Friday, April 1, 2016

Ethiopia opposition say land-protest arrests aimed at deterring future demonstrations

By Aaron Maasho
ADDIS ABABA (Reuters) - An Ethiopian opposition group said on Friday that police had arrested more than 2,600 people in the last three weeks for taking part in land protests and that the government was thereby aiming to deter future protests.
Plans to requisition farmland in the Oromiya region surrounding the capital for development sparked the country's worst unrest in over a decade, with rights groups and U.S.-based dissidents saying as many as 200 people may have been killed.
An opposition coalition said the arrests over protests in the four months up to February came despite government assurances of clemency.

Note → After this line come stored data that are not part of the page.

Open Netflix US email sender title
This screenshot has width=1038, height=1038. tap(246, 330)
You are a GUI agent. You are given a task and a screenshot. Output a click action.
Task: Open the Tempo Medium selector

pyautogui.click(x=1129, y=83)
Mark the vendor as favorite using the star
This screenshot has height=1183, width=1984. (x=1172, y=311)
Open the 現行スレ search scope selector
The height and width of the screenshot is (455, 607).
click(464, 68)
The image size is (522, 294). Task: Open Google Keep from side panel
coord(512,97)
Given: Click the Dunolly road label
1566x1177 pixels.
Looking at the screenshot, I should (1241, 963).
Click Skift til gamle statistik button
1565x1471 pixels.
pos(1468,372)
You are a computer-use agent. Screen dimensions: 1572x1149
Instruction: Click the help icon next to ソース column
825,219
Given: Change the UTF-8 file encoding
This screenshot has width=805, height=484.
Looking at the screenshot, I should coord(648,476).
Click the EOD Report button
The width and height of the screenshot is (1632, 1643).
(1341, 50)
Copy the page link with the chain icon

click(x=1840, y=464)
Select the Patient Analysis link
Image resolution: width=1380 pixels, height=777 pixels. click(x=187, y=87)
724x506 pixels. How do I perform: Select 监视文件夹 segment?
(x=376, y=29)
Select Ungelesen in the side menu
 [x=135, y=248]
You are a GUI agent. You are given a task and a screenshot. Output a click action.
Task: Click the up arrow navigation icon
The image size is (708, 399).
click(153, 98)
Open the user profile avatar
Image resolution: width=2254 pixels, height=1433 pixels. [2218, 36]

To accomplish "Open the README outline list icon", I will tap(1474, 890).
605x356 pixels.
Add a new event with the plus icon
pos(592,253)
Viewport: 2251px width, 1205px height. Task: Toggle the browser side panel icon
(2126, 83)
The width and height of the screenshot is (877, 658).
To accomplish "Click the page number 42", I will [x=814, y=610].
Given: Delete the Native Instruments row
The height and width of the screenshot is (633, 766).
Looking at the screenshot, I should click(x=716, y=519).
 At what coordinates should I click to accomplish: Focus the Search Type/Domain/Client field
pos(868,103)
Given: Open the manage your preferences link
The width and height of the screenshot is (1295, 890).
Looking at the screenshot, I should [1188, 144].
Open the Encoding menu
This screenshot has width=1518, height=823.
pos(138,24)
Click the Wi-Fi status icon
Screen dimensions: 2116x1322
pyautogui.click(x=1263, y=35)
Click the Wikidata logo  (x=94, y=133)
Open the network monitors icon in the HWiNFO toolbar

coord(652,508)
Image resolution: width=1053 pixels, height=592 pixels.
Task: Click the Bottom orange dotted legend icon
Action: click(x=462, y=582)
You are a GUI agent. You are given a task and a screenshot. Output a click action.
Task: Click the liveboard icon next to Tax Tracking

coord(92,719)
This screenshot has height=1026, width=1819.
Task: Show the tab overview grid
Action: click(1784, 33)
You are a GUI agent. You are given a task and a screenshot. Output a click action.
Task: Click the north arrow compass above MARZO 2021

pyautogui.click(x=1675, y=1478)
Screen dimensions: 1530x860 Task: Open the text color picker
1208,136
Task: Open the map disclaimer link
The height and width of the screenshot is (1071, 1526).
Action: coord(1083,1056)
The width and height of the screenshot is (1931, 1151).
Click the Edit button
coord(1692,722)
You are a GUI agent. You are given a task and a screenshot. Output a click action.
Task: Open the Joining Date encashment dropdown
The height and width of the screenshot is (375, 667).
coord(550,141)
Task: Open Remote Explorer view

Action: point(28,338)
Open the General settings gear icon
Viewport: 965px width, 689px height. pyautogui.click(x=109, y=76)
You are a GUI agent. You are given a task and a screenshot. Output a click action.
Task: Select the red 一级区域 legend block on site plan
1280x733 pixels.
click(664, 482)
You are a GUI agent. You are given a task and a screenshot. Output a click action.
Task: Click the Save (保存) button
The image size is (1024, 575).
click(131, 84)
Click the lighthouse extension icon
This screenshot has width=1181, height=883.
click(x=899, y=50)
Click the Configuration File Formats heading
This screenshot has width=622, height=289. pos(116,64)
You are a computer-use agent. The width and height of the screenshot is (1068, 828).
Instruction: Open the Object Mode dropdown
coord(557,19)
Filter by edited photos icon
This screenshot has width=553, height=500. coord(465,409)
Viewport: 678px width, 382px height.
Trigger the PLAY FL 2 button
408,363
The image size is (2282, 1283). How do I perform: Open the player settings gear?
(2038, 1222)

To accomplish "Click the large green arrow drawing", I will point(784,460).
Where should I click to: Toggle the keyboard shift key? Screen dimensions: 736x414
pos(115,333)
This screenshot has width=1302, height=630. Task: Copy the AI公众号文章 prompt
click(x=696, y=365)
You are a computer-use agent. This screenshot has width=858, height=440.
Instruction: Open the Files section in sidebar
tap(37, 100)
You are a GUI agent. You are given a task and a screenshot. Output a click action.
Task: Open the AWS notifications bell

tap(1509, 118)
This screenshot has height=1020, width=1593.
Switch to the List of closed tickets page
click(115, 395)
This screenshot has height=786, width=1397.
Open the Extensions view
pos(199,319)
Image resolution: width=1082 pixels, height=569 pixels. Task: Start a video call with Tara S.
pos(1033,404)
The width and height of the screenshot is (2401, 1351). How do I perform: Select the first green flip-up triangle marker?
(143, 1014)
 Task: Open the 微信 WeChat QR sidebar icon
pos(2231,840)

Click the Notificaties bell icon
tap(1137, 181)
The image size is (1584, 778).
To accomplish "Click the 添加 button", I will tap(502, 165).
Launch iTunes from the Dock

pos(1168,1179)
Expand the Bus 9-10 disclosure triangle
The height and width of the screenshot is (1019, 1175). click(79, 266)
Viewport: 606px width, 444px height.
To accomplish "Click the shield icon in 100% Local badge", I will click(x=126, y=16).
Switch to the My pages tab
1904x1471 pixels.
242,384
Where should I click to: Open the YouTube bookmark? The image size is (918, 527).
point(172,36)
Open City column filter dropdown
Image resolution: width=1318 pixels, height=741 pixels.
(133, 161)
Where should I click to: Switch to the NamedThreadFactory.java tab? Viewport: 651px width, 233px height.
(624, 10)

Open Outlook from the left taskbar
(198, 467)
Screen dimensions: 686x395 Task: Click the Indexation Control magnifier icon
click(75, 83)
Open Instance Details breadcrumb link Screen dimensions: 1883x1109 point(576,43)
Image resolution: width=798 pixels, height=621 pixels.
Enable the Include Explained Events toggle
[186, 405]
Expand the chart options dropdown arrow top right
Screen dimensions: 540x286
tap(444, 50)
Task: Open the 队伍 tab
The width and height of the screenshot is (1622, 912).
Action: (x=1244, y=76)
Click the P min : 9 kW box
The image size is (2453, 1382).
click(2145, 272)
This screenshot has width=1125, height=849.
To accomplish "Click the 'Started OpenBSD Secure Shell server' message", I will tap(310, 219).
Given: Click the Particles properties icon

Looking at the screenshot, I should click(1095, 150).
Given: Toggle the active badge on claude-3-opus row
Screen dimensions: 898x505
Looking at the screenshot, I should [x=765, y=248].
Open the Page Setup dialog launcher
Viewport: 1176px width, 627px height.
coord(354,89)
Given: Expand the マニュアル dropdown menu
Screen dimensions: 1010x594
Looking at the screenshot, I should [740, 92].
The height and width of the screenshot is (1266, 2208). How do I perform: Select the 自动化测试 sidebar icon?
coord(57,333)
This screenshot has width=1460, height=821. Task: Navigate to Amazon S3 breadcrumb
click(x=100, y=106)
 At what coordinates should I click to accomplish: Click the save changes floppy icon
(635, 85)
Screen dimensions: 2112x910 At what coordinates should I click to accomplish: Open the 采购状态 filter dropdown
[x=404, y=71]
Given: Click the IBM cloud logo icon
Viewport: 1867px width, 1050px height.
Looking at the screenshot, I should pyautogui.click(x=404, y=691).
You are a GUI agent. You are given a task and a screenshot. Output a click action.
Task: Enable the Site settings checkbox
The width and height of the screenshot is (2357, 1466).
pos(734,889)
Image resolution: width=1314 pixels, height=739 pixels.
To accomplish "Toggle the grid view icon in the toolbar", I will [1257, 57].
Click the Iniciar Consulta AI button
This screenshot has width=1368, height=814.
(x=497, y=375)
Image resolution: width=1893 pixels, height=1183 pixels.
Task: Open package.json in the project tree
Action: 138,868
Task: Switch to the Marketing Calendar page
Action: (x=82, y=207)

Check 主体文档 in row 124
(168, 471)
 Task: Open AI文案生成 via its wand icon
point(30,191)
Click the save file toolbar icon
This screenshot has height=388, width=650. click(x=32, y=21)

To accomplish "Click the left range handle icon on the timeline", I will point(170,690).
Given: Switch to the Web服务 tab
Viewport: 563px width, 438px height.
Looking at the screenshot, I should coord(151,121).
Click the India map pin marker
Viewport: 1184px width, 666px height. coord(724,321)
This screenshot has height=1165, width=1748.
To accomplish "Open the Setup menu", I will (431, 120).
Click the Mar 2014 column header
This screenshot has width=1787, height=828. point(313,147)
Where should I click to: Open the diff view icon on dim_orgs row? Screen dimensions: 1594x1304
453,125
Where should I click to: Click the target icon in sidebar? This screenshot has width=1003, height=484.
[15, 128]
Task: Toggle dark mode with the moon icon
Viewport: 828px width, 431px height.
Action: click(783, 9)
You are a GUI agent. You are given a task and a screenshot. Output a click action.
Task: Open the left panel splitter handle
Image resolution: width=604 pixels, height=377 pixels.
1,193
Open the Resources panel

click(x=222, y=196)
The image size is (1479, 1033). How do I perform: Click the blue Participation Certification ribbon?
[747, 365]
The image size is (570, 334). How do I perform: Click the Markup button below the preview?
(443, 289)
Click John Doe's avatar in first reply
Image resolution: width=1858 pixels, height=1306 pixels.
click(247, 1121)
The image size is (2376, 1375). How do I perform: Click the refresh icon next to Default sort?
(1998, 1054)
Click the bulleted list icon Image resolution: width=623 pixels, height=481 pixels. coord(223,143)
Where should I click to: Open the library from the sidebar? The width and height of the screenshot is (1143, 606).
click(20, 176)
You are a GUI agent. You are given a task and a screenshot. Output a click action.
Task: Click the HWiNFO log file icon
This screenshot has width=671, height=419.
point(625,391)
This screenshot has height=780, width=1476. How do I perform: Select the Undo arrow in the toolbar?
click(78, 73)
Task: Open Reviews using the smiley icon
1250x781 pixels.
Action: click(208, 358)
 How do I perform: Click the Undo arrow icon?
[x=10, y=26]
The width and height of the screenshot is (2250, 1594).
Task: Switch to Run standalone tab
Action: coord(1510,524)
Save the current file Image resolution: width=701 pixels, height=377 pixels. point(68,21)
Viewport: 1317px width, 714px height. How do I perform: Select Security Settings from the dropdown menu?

Representatives of the government were not immediately available for comment.
Authorities scrapped the land scheme in January and pledged not to prosecute the demonstrators, while Prime Minister Hailemariam Desalegn issued an apology in parliament last month saying his administration would work to address grievances over governance.
Despite the pledges, the Ethiopian Federal Democratic Unity Forum (MEDREK) said 2,627 people have since been "illegally rounded up" and remain under custody.
"It is an act of reprisal," MEDREK's chairman Beyene Petros told Reuters.
"The whole purpose why they are increasing their witchhunt is to simply stop the public from planning or initiating any future public protest," he added.
The coalition said in a statement that the arrests took place in 12 different areas of Oromiya, Ethiopia's largest region by size and population.
The second-most populous nation in Africa with 90 million people, Ethiopia has long been one of the poorest countries in the world per capita, but has made strides toward industrialization, recording some of the continent's strongest economic growth rates for a decade.
But reallocating land for new developments is a thorny issue in a country where the vast majority of the population still survives on small farms. The opposition says farmers have often been forced off land and poorly compensated.